## [Records shown]

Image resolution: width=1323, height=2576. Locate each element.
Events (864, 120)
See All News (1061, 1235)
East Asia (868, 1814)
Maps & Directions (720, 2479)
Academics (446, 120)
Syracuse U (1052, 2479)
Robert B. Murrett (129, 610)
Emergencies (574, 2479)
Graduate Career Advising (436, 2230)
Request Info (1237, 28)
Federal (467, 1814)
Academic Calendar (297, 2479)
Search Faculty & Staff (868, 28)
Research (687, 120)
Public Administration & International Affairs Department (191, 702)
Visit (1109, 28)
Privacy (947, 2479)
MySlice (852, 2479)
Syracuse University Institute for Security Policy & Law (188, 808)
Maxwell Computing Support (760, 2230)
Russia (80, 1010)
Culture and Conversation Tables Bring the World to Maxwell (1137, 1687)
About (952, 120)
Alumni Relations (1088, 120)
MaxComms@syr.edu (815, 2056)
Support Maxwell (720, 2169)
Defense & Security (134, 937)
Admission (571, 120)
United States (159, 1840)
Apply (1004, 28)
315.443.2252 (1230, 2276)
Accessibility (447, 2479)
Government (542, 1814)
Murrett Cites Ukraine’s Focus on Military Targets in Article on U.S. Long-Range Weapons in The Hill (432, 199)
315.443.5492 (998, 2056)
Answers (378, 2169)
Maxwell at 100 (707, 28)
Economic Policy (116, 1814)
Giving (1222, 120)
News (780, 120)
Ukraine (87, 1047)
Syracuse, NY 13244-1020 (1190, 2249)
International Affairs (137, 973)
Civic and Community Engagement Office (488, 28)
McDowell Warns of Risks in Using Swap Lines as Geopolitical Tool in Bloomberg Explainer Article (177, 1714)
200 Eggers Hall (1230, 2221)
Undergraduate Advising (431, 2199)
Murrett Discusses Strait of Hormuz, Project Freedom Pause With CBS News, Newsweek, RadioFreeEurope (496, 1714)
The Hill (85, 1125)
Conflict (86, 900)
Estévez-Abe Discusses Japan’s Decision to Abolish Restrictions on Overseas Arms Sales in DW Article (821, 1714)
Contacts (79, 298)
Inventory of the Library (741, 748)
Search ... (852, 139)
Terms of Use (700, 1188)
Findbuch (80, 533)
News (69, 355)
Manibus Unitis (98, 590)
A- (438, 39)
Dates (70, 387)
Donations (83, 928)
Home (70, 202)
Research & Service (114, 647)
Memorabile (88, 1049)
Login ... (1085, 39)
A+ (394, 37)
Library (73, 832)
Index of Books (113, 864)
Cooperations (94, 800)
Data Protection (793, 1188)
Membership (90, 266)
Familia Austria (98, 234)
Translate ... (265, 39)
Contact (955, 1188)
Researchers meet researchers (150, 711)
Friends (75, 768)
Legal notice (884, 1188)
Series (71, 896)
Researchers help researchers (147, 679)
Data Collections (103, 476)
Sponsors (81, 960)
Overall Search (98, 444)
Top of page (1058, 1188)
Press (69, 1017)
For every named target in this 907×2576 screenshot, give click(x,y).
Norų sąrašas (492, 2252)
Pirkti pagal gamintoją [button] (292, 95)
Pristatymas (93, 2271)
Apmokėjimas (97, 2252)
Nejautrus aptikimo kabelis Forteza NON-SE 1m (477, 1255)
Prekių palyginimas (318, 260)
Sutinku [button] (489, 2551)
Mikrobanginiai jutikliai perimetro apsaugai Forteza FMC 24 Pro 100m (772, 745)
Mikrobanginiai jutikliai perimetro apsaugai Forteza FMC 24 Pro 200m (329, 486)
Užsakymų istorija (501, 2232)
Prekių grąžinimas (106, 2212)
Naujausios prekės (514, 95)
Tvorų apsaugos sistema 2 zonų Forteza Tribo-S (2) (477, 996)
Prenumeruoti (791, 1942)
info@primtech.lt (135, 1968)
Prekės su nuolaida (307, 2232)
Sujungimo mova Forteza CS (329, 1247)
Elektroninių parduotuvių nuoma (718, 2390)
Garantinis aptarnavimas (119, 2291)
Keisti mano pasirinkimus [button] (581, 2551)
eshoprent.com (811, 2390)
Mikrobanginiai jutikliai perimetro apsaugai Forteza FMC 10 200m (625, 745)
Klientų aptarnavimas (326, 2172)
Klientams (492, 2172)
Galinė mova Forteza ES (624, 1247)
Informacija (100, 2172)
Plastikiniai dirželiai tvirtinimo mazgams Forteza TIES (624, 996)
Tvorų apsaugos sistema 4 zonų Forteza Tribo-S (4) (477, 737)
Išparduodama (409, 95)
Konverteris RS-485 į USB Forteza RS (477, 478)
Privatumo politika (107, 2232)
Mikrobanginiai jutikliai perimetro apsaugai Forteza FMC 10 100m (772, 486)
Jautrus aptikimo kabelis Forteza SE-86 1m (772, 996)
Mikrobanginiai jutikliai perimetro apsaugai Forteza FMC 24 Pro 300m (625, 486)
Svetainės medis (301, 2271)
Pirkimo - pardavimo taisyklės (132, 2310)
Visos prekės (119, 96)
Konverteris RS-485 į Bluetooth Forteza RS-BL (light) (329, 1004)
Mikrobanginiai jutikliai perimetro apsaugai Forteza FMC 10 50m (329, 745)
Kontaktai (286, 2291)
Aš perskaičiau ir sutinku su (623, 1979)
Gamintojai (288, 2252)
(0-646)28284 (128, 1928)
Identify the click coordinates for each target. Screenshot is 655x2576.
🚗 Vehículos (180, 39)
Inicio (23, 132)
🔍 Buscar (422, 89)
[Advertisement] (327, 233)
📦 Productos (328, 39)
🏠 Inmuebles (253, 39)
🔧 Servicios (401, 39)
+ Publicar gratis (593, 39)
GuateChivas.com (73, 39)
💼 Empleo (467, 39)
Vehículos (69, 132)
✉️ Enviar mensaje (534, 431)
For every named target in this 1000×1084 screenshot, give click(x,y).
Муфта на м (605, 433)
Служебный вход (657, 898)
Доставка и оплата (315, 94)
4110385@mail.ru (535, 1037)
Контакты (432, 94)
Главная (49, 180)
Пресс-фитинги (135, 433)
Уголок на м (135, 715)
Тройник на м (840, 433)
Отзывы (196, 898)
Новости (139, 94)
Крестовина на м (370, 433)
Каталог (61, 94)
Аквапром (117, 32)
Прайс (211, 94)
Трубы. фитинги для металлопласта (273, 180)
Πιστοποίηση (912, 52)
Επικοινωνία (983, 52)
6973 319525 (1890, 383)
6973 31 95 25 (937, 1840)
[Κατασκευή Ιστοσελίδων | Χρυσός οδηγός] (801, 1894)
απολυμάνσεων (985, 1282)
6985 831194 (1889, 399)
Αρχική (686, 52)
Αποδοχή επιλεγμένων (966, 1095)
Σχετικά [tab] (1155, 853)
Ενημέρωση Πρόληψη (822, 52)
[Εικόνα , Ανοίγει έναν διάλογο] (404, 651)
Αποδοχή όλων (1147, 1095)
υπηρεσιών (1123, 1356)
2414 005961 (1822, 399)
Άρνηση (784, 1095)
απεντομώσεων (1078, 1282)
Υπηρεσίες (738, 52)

## [Given instruction]
Can you give every line of the data above as a JSON list of strings, one string per line, with blank lines omitted?

## [Solution]
[
  "Image resolution: width=1323, height=2576. Locate each element.",
  "Events (864, 120)",
  "See All News (1061, 1235)",
  "East Asia (868, 1814)",
  "Maps & Directions (720, 2479)",
  "Academics (446, 120)",
  "Syracuse U (1052, 2479)",
  "Robert B. Murrett (129, 610)",
  "Emergencies (574, 2479)",
  "Graduate Career Advising (436, 2230)",
  "Request Info (1237, 28)",
  "Federal (467, 1814)",
  "Academic Calendar (297, 2479)",
  "Search Faculty & Staff (868, 28)",
  "Research (687, 120)",
  "Public Administration & International Affairs Department (191, 702)",
  "Visit (1109, 28)",
  "Privacy (947, 2479)",
  "MySlice (852, 2479)",
  "Syracuse University Institute for Security Policy & Law (188, 808)",
  "Maxwell Computing Support (760, 2230)",
  "Russia (80, 1010)",
  "Culture and Conversation Tables Bring the World to Maxwell (1137, 1687)",
  "About (952, 120)",
  "Alumni Relations (1088, 120)",
  "MaxComms@syr.edu (815, 2056)",
  "Support Maxwell (720, 2169)",
  "Defense & Security (134, 937)",
  "Admission (571, 120)",
  "United States (159, 1840)",
  "Apply (1004, 28)",
  "315.443.2252 (1230, 2276)",
  "Accessibility (447, 2479)",
  "Government (542, 1814)",
  "Murrett Cites Ukraine’s Focus on Military Targets in Article on U.S. Long-Range Weapons in The Hill (432, 199)",
  "315.443.5492 (998, 2056)",
  "Answers (378, 2169)",
  "Maxwell at 100 (707, 28)",
  "Economic Policy (116, 1814)",
  "Giving (1222, 120)",
  "News (780, 120)",
  "Ukraine (87, 1047)",
  "Syracuse, NY 13244-1020 (1190, 2249)",
  "International Affairs (137, 973)",
  "Civic and Community Engagement Office (488, 28)",
  "McDowell Warns of Risks in Using Swap Lines as Geopolitical Tool in Bloomberg Explainer Article (177, 1714)",
  "200 Eggers Hall (1230, 2221)",
  "Undergraduate Advising (431, 2199)",
  "Murrett Discusses Strait of Hormuz, Project Freedom Pause With CBS News, Newsweek, RadioFreeEurope (496, 1714)",
  "The Hill (85, 1125)",
  "Conflict (86, 900)",
  "Estévez-Abe Discusses Japan’s Decision to Abolish Restrictions on Overseas Arms Sales in DW Article (821, 1714)",
  "Contacts (79, 298)",
  "Inventory of the Library (741, 748)",
  "Search ... (852, 139)",
  "Terms of Use (700, 1188)",
  "Findbuch (80, 533)",
  "News (69, 355)",
  "Manibus Unitis (98, 590)",
  "A- (438, 39)",
  "Dates (70, 387)",
  "Donations (83, 928)",
  "Home (70, 202)",
  "Research & Service (114, 647)",
  "Memorabile (88, 1049)",
  "Login ... (1085, 39)",
  "A+ (394, 37)",
  "Library (73, 832)",
  "Index of Books (113, 864)",
  "Cooperations (94, 800)",
  "Data Protection (793, 1188)",
  "Membership (90, 266)",
  "Familia Austria (98, 234)",
  "Translate ... (265, 39)",
  "Contact (955, 1188)",
  "Researchers meet researchers (150, 711)",
  "Friends (75, 768)",
  "Legal notice (884, 1188)",
  "Series (71, 896)",
  "Researchers help researchers (147, 679)",
  "Data Collections (103, 476)",
  "Sponsors (81, 960)",
  "Overall Search (98, 444)",
  "Top of page (1058, 1188)",
  "Press (69, 1017)",
  "For every named target in this 907×2576 screenshot, give click(x,y).",
  "Norų sąrašas (492, 2252)",
  "Pirkti pagal gamintoją [button] (292, 95)",
  "Pristatymas (93, 2271)",
  "Apmokėjimas (97, 2252)",
  "Nejautrus aptikimo kabelis Forteza NON-SE 1m (477, 1255)",
  "Prekių palyginimas (318, 260)",
  "Sutinku [button] (489, 2551)",
  "Mikrobanginiai jutikliai perimetro apsaugai Forteza FMC 24 Pro 100m (772, 745)",
  "Mikrobanginiai jutikliai perimetro apsaugai Forteza FMC 24 Pro 200m (329, 486)",
  "Užsakymų istorija (501, 2232)",
  "Prekių grąžinimas (106, 2212)",
  "Naujausios prekės (514, 95)",
  "Tvorų apsaugos sistema 2 zonų Forteza Tribo-S (2) (477, 996)",
  "Prenumeruoti (791, 1942)",
  "info@primtech.lt (135, 1968)",
  "Prekės su nuolaida (307, 2232)",
  "Sujungimo mova Forteza CS (329, 1247)",
  "Elektroninių parduotuvių nuoma (718, 2390)",
  "Garantinis aptarnavimas (119, 2291)",
  "Keisti mano pasirinkimus [button] (581, 2551)",
  "eshoprent.com (811, 2390)",
  "Mikrobanginiai jutikliai perimetro apsaugai Forteza FMC 10 200m (625, 745)",
  "Klientų aptarnavimas (326, 2172)",
  "Klientams (492, 2172)",
  "Galinė mova Forteza ES (624, 1247)",
  "Informacija (100, 2172)",
  "Plastikiniai dirželiai tvirtinimo mazgams Forteza TIES (624, 996)",
  "Tvorų apsaugos sistema 4 zonų Forteza Tribo-S (4) (477, 737)",
  "Išparduodama (409, 95)",
  "Konverteris RS-485 į USB Forteza RS (477, 478)",
  "Privatumo politika (107, 2232)",
  "Mikrobanginiai jutikliai perimetro apsaugai Forteza FMC 10 100m (772, 486)",
  "Jautrus aptikimo kabelis Forteza SE-86 1m (772, 996)",
  "Mikrobanginiai jutikliai perimetro apsaugai Forteza FMC 24 Pro 300m (625, 486)",
  "Svetainės medis (301, 2271)",
  "Pirkimo - pardavimo taisyklės (132, 2310)",
  "Visos prekės (119, 96)",
  "Konverteris RS-485 į Bluetooth Forteza RS-BL (light) (329, 1004)",
  "Mikrobanginiai jutikliai perimetro apsaugai Forteza FMC 10 50m (329, 745)",
  "Kontaktai (286, 2291)",
  "Aš perskaičiau ir sutinku su (623, 1979)",
  "Gamintojai (288, 2252)",
  "(0-646)28284 (128, 1928)",
  "Identify the click coordinates for each target. Screenshot is 655x2576.",
  "🚗 Vehículos (180, 39)",
  "Inicio (23, 132)",
  "🔍 Buscar (422, 89)",
  "[Advertisement] (327, 233)",
  "📦 Productos (328, 39)",
  "🏠 Inmuebles (253, 39)",
  "🔧 Servicios (401, 39)",
  "+ Publicar gratis (593, 39)",
  "GuateChivas.com (73, 39)",
  "💼 Empleo (467, 39)",
  "Vehículos (69, 132)",
  "✉️ Enviar mensaje (534, 431)",
  "For every named target in this 1000×1084 screenshot, give click(x,y).",
  "Муфта на м (605, 433)",
  "Служебный вход (657, 898)",
  "Доставка и оплата (315, 94)",
  "4110385@mail.ru (535, 1037)",
  "Контакты (432, 94)",
  "Главная (49, 180)",
  "Пресс-фитинги (135, 433)",
  "Уголок на м (135, 715)",
  "Тройник на м (840, 433)",
  "Отзывы (196, 898)",
  "Новости (139, 94)",
  "Крестовина на м (370, 433)",
  "Каталог (61, 94)",
  "Аквапром (117, 32)",
  "Прайс (211, 94)",
  "Трубы. фитинги для металлопласта (273, 180)",
  "Πιστοποίηση (912, 52)",
  "Επικοινωνία (983, 52)",
  "6973 319525 (1890, 383)",
  "6973 31 95 25 (937, 1840)",
  "[Κατασκευή Ιστοσελίδων | Χρυσός οδηγός] (801, 1894)",
  "απολυμάνσεων (985, 1282)",
  "6985 831194 (1889, 399)",
  "Αρχική (686, 52)",
  "Αποδοχή επιλεγμένων (966, 1095)",
  "Σχετικά [tab] (1155, 853)",
  "Ενημέρωση Πρόληψη (822, 52)",
  "[Εικόνα , Ανοίγει έναν διάλογο] (404, 651)",
  "Αποδοχή όλων (1147, 1095)",
  "υπηρεσιών (1123, 1356)",
  "2414 005961 (1822, 399)",
  "Άρνηση (784, 1095)",
  "απεντομώσεων (1078, 1282)",
  "Υπηρεσίες (738, 52)"
]